The Pound Sterling remains stable against major currencies, trading around 1.3500 against the US Dollar as the year ends. The British currency is steady as it is anticipated that the Bank of England will implement a moderate monetary easing cycle in 2026.
The Bank of England is unlikely to make significant interest rate cuts due to UK inflation remaining above the 2% target. Inflation in November slowed to 3.2% year-on-year, down from 3.8% in the July-September period.
Current Trade Outlook
The Pound Sterling faces a flat trade outlook with low market liquidity expected due to the upcoming New Year holiday. In currency changes, the GBP shows the most strength against the New Zealand Dollar today.
There is a high expectation of a 50 basis points interest rate reduction by the Federal Reserve in 2026, contradicting earlier forecasts of a single rate cut. This has increased speculation about a more dovish monetary policy approach under the Fed’s expected new leadership.
Technically, GBP/USD remains above the 20-day Exponential Moving Average at 1.3488, indicating an upward trend. A potential break above the 61.8% retracement at 1.3495 could push the price further towards 1.3626.
As of today, December 29, 2025, the Pound is holding steady against the Dollar around 1.3500. We are in a period of thin holiday trading, which means liquidity is low. This quiet can be deceptive, as even small orders can cause larger-than-usual price swings.
Monetary Policy Expectations
The outlook for the Bank of England seems relatively clear, with expectations for only moderate rate cuts in 2026. With UK inflation at 3.2% in November 2025, the central bank will likely remain cautious, much as we saw during the 2023-2024 period when UK inflation proved stickier than in other G7 nations. This steady hand from the BoE should provide underlying support for Sterling.
The main opportunity comes from the US Dollar, where we see a significant gap between market expectations and official guidance. The market is pricing in at least two Federal Reserve rate cuts for 2026, while the Fed’s own projections point to just one. This sort of divergence is what creates trends, and right now it is putting pressure on the Dollar.
Given the expected upward drift in GBP/USD but uncertain timing, buying call options is a sensible strategy. This allows us to profit from a potential move above the key 1.3500 resistance level while capping our risk to the premium paid. With year-end markets quiet, implied volatility on these options may present a favorable entry point.

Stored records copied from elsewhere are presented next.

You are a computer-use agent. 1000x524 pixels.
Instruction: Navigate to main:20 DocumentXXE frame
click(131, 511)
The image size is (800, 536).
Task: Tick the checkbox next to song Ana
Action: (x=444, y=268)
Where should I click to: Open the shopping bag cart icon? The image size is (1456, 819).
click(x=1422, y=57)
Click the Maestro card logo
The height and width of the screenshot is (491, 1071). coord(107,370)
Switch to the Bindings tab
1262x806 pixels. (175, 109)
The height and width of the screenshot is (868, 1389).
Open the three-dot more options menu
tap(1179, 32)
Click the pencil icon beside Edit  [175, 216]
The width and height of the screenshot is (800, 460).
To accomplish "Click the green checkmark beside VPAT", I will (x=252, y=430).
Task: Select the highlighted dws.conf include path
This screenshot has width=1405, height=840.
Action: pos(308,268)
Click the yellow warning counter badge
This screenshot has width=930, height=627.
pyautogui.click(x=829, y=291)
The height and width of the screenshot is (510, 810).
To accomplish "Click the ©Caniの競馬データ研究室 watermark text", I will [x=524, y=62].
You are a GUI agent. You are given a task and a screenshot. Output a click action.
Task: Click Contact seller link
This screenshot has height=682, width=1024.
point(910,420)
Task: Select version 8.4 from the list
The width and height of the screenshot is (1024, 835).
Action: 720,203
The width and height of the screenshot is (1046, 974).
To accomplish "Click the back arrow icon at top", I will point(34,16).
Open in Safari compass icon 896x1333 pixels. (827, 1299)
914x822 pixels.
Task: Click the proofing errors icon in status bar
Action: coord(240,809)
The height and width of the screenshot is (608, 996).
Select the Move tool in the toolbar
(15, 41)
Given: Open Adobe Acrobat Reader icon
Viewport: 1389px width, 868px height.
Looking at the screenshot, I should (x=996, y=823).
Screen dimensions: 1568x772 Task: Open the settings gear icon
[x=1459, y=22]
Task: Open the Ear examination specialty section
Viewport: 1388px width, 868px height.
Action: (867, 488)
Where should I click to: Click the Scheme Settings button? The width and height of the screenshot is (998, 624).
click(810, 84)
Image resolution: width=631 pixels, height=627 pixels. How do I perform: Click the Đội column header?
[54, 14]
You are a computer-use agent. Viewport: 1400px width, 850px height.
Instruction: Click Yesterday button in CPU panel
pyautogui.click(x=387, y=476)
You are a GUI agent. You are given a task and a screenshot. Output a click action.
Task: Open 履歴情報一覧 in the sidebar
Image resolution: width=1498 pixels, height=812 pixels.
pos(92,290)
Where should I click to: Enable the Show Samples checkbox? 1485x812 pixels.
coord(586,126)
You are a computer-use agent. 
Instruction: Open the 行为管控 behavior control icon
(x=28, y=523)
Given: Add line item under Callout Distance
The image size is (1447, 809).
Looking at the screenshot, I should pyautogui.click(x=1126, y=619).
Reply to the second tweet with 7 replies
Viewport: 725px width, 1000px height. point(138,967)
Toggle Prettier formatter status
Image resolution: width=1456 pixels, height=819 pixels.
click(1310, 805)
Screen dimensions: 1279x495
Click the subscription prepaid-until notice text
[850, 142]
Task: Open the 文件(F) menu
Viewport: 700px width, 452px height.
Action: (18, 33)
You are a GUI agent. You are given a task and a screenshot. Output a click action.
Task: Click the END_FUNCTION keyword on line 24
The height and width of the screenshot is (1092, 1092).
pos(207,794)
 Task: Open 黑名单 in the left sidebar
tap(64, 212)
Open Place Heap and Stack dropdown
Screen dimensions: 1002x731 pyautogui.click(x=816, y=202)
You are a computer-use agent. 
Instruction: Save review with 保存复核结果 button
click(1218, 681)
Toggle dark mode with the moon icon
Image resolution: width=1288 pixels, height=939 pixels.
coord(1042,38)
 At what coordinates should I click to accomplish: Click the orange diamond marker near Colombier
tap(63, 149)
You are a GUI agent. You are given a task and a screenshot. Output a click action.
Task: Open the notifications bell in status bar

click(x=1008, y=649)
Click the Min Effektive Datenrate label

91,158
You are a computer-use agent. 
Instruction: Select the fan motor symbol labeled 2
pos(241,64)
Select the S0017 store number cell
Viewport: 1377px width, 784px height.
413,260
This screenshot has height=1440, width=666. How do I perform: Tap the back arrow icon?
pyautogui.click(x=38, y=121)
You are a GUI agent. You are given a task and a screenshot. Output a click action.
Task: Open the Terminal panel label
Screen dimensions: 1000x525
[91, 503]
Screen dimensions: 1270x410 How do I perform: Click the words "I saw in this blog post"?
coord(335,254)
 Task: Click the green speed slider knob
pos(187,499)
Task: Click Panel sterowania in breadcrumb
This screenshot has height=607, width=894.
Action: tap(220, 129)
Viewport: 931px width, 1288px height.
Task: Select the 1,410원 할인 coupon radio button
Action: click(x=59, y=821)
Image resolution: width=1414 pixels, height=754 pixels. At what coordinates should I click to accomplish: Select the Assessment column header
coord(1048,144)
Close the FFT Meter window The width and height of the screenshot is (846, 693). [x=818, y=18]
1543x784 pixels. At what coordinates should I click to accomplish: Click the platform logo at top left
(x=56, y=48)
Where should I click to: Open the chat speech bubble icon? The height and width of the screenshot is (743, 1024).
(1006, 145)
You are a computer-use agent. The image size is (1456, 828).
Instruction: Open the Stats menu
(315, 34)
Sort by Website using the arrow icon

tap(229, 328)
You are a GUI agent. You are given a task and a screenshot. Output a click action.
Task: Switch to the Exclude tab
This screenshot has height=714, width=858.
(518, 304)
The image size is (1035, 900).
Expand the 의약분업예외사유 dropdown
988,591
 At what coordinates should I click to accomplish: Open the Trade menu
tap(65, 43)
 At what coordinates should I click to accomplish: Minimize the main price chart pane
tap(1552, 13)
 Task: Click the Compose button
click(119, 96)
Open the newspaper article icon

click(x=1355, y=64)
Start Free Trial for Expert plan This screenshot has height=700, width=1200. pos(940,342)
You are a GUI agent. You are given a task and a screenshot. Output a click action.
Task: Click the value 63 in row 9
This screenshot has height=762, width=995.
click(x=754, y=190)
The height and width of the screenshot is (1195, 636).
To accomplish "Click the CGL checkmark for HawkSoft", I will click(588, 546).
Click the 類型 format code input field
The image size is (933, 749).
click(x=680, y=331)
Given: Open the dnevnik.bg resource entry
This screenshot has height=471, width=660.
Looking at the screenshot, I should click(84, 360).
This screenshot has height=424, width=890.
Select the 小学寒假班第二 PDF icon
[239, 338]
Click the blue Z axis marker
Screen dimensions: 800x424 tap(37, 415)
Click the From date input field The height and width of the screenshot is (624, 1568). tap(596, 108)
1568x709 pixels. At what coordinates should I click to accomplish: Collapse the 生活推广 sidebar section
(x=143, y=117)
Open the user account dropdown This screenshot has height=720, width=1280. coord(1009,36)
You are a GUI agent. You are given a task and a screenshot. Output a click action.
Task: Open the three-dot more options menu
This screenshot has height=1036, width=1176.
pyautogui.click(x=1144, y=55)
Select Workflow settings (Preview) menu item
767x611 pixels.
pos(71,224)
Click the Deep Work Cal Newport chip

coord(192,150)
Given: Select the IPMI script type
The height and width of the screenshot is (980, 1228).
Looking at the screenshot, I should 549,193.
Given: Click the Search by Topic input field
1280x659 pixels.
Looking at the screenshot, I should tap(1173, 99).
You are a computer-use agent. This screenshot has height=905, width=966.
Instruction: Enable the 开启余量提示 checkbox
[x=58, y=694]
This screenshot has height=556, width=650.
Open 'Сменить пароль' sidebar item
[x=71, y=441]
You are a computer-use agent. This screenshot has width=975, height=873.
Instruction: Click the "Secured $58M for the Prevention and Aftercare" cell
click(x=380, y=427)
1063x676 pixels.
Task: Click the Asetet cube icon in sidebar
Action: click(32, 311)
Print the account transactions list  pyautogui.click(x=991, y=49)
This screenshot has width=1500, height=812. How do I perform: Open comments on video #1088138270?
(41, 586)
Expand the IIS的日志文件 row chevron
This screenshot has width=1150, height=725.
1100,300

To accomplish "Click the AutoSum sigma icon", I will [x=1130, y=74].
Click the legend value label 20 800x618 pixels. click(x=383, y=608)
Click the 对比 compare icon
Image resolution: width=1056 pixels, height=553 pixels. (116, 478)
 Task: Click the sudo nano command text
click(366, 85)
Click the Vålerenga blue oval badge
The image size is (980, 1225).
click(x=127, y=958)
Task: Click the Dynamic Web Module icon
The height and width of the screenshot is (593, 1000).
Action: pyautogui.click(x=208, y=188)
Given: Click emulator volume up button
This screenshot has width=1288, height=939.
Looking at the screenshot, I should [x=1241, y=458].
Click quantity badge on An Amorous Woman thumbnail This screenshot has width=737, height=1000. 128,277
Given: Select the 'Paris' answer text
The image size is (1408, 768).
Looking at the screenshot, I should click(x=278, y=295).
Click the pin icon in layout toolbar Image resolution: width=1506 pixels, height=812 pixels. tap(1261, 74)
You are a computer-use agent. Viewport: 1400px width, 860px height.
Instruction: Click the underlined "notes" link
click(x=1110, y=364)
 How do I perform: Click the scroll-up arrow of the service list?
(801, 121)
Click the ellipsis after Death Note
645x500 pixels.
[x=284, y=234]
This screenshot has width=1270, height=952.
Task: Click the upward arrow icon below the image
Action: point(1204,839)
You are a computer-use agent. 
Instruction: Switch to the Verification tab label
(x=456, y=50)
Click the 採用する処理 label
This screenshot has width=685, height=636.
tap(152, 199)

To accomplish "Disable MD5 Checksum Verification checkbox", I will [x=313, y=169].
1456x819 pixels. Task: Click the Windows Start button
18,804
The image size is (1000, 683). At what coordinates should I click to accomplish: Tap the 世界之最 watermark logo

We must remain cautious about liquidity during this specific week between Christmas and New Year’s. Historically, this period can see sudden, sharp moves on low volume, similar to the currency “flash crash” we observed in early January of 2019. Any leveraged positions should therefore be managed with extreme care until trading volumes return to normal.
All eyes are now on this Tuesday’s FOMC minutes. These notes will offer the first real clue as to whether the Fed’s thinking is closer to the market’s dovish view or its own hawkish projections. A dovish tone could be the catalyst that propels GBP/USD toward the 1.3626 technical target.